• Given instruction
Identify every line in the items below that contains the word "Select". Copy each of those lines.

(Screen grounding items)
-=-=-
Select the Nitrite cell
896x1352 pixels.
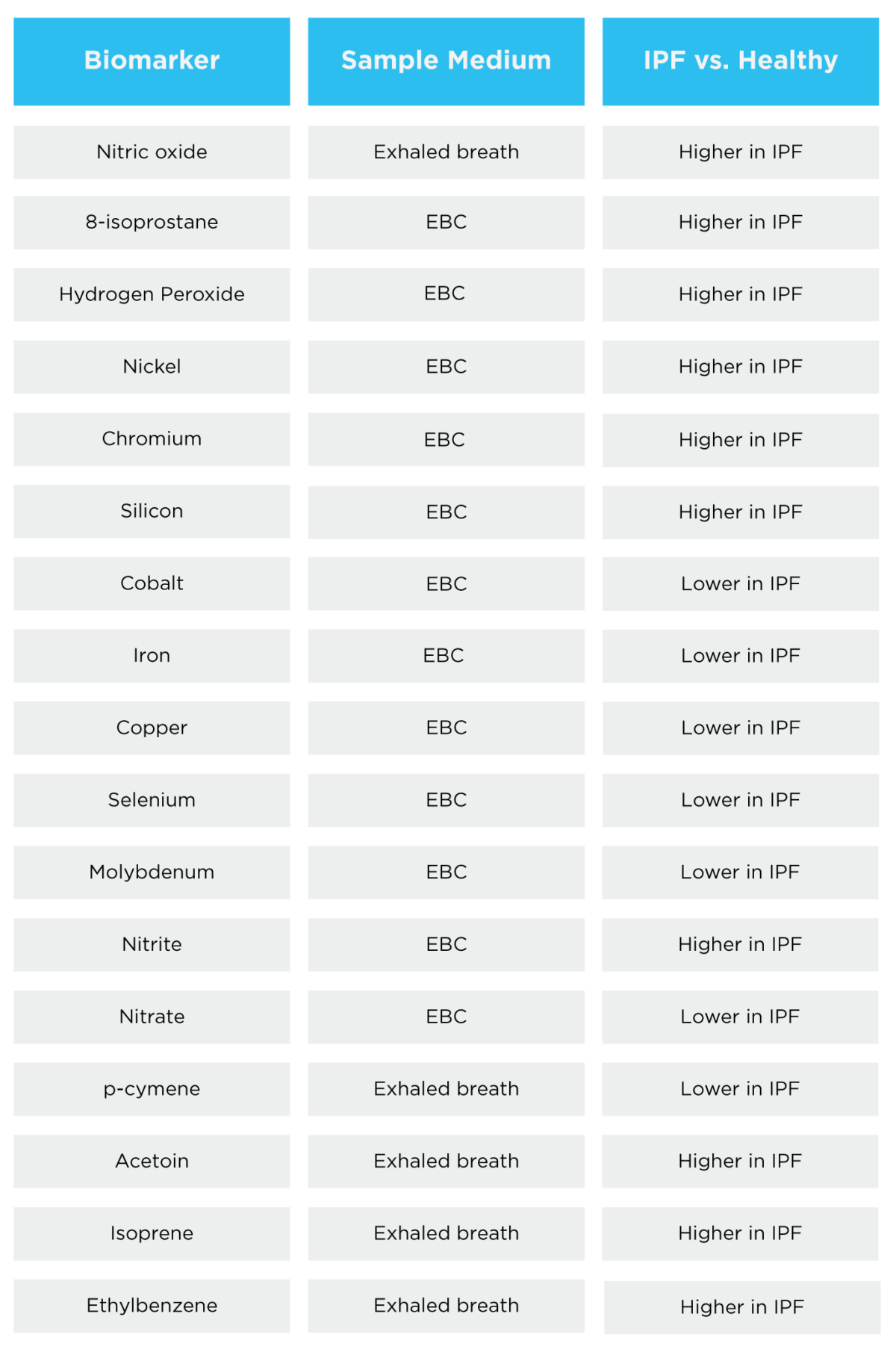point(152,944)
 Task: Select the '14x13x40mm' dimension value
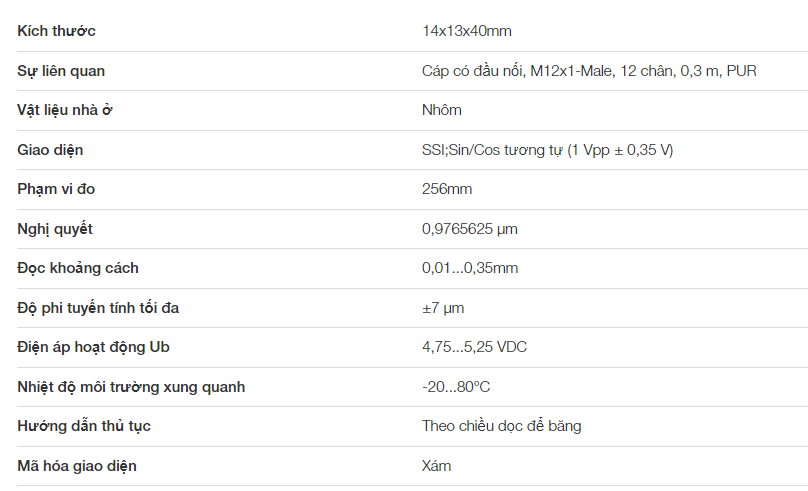click(466, 31)
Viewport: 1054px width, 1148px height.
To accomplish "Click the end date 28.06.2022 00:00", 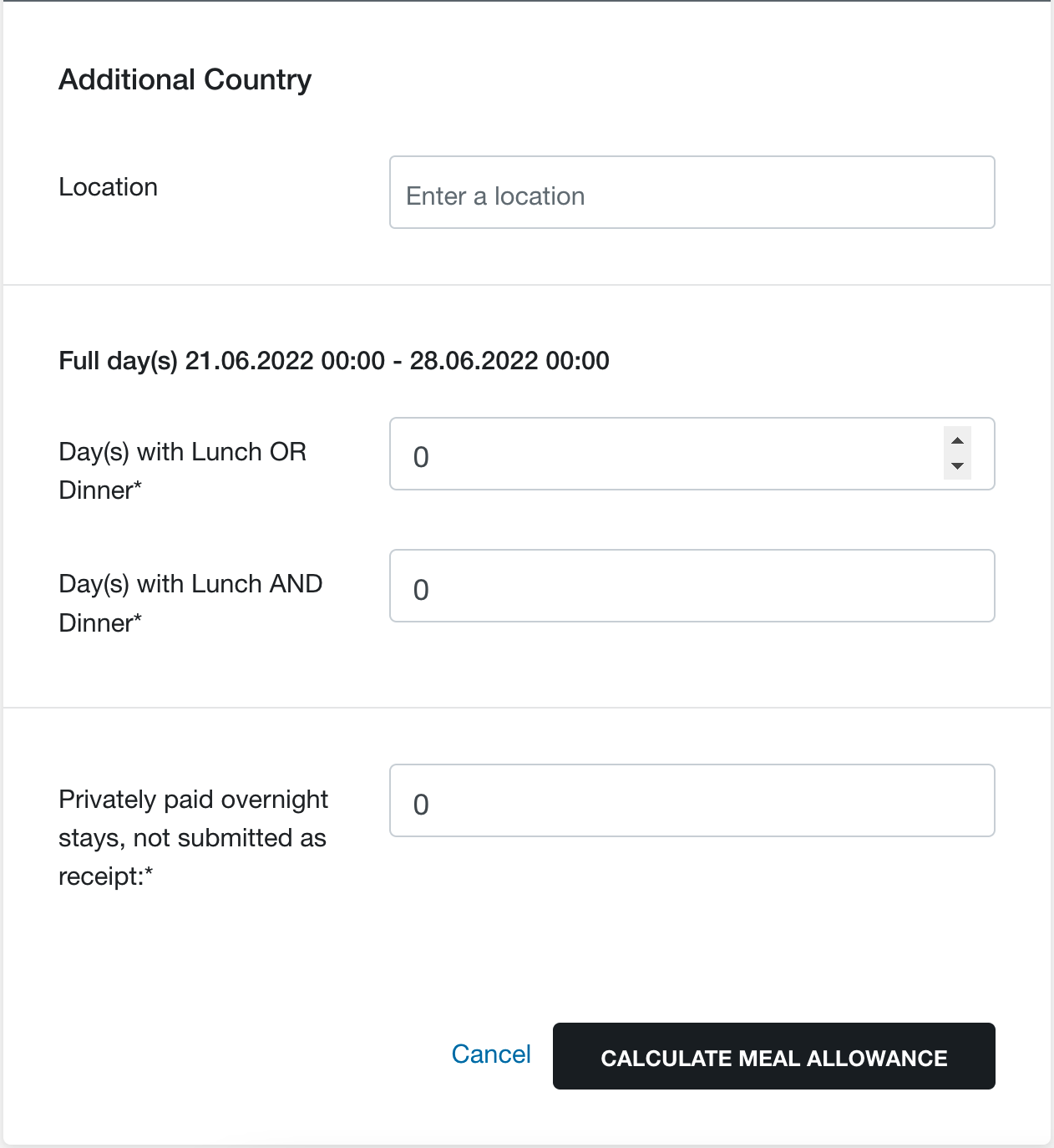I will coord(509,361).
-=-=-
• The completed task
Select the Nitrite cell
 Task: Select the '14x13x40mm' dimension value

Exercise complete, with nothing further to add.